Deshalb scheint es mir heute unverzeihlich …, daß es darüber nun zu spät geworden ist, Adler, der bis zu seinem Tod im Sommer 1988 in London gelebt hat, aufzusuchen und mit ihm zu reden über diesen extraterritorialen Ort
[It seems unpardonable to me today … that now it is too late for me to seek out Adler, who had lived in London until his death in the summer of 1988, and talk to him about that extra-territorial place]
—W. G. Sebald, Austerlitz
H. G. Adler (1910–1988) and W. G. Sebald (1944–2001)
When W. G. Sebald dedicates ten pages of his fictional prose work Austerlitz to H. G. Adler's historical, sociological, and psychological study of the Theresienstadt “ghetto,” Adler's tome is introduced as a source so obscure that it would take only the most meticulous of scholars to be able to seek it out. Sebald's protagonist, the learned architectural historian Jacques Austerlitz, is just such a scholar, but when his research takes him further, he finds that this volume's author is an elusive figure, stating how H. G. Adler was “mir unbekannt … bis dahin” (A 335; a name previously unknown to me, AE 233). While this sentiment may have been shared by many of Sebald's readers, since the publication of Austerlitz in 2001 it seems as if it were no longer too late nor too difficult to seek out H. G. Adler. As Sebald's fame has increased steadily since his untimely death shortly after the publication of Austerlitz, Adler's star is, over one hundred years after his birth, also on the rise.

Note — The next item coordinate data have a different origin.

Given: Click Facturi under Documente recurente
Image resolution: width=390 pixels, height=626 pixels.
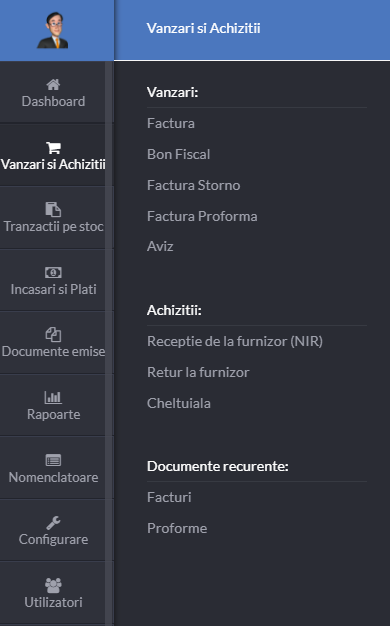Looking at the screenshot, I should pos(169,497).
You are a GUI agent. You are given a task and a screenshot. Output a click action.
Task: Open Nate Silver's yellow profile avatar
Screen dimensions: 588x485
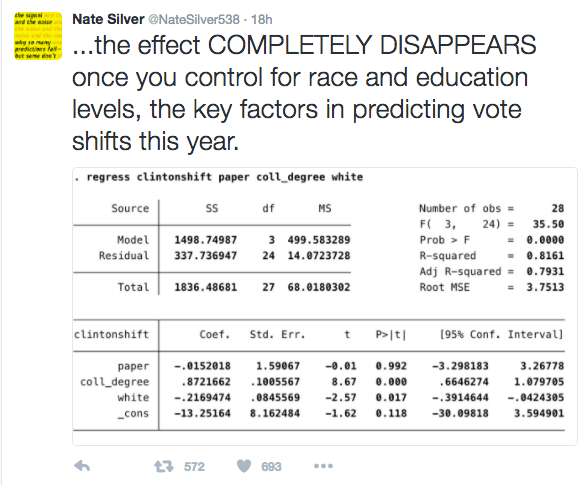38,36

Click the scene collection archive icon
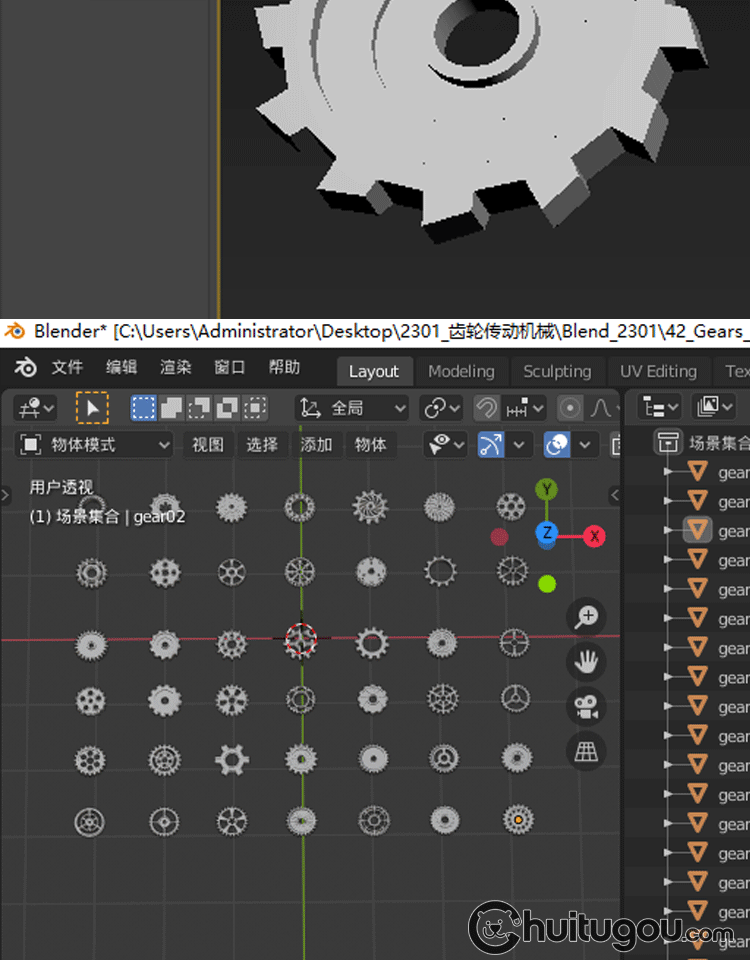pos(667,443)
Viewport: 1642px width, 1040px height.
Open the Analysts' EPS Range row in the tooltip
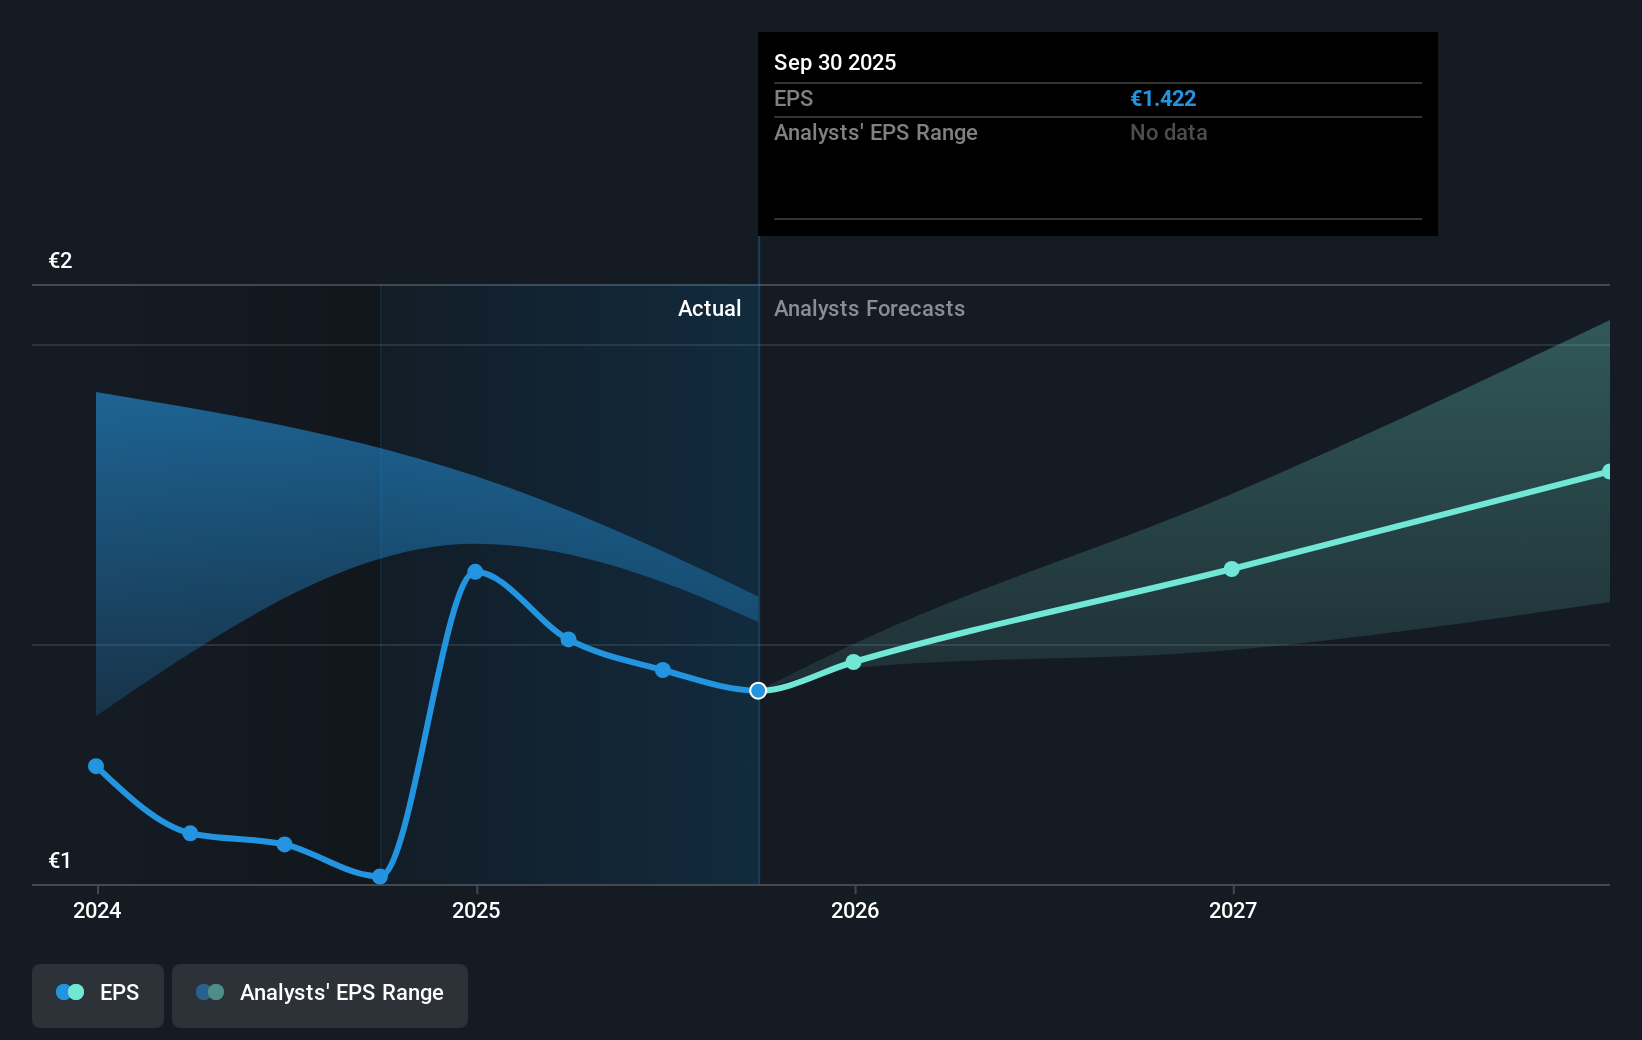coord(876,132)
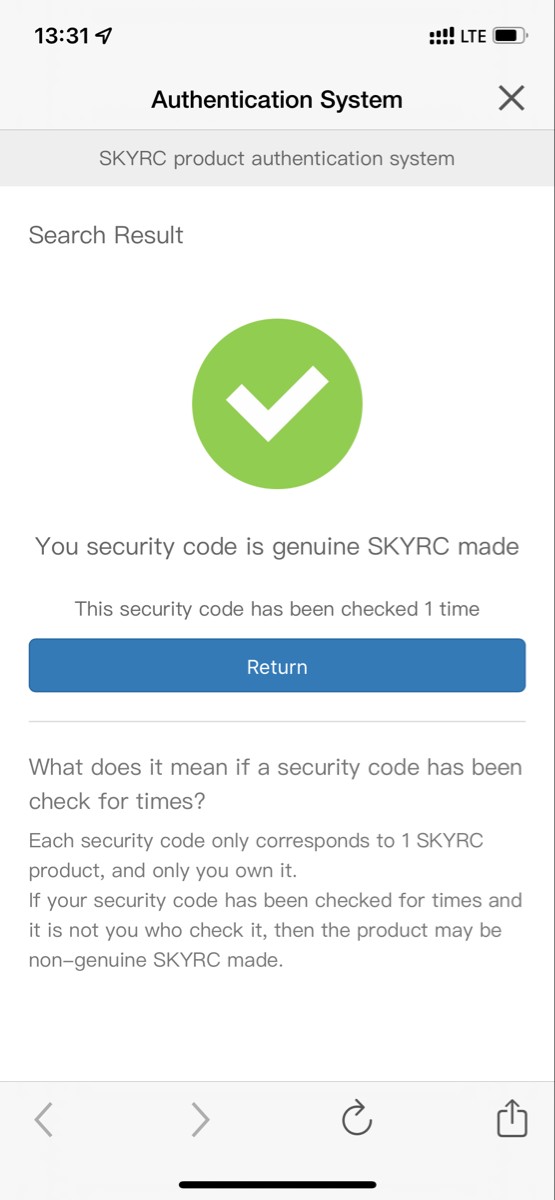
Task: Tap the security code checked question heading
Action: 276,784
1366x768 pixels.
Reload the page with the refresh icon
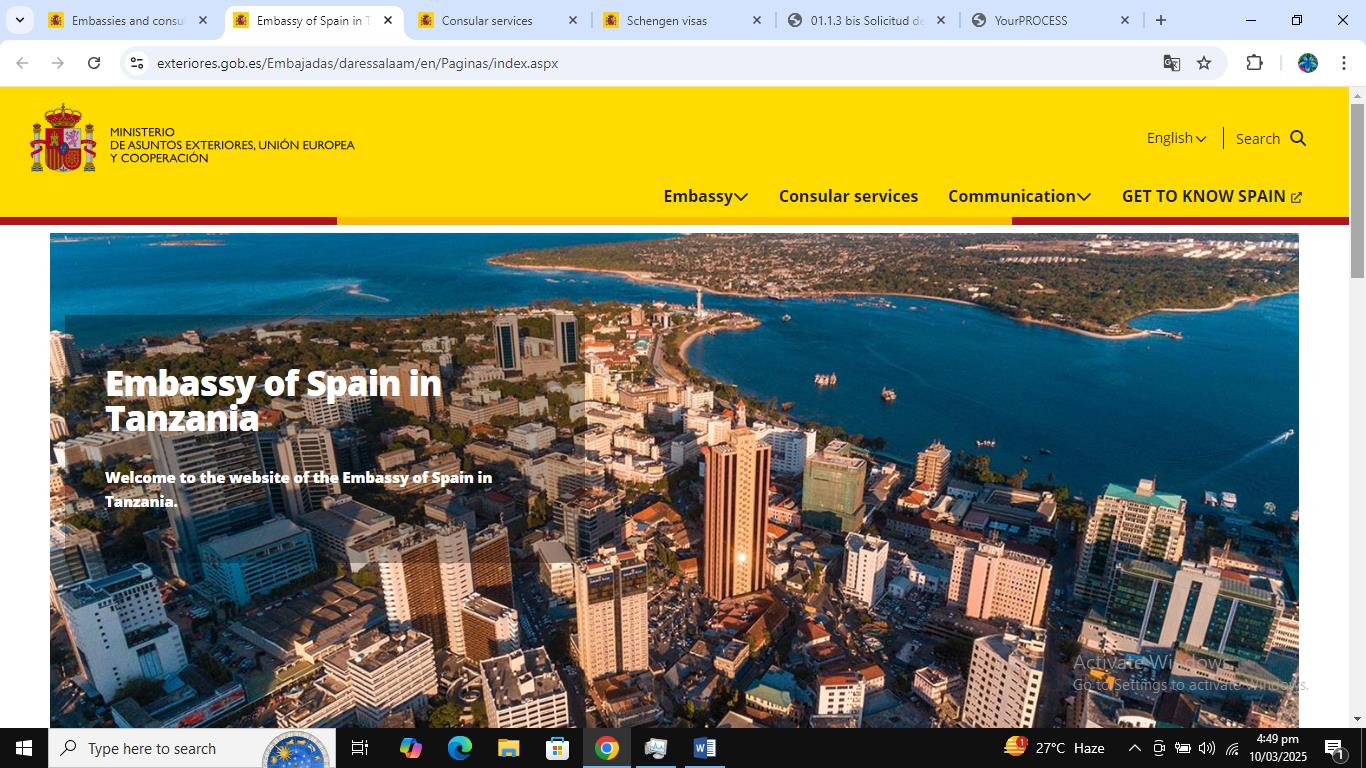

H. G. Adler and W. G. Sebald as both writers and scholars share more than a few interests, as the introduction to this volume points out. Especially in their approaches to what might best be described as literary historiography, they follow a similar ethics of witnessing, memory, and poetics. Both also share an interest in Franz Kafka. As the following pages will try to demonstrate, an examination of the kafkaesque elements in Adler's and Sebald's works serves to elucidate each writer's concept and practice of literary historiography. W. G. Sebald's interest in Kafka, demonstrated both in his scholarly articles and as intertextual reference point in his literary work, has certainly been noted before; on the other hand, the role Kafka played for H. G. Adler has not been discussed as prominently. There is a quite noticeable imbalance in general in scholarly attention to these two equally brilliant writers—in order to alleviate this somewhat at least in this contribution, the main focus will rest on the lesser known of the authors and discuss kafkaesque notions of administration, language, frustration, and hope in both his historiographical and his literary work. The use both of Adler's work and Kafka's Das Schloß for his Austerlitz will then illustrate Sebald's mode of literary historiography as surveying the “landscape of death.”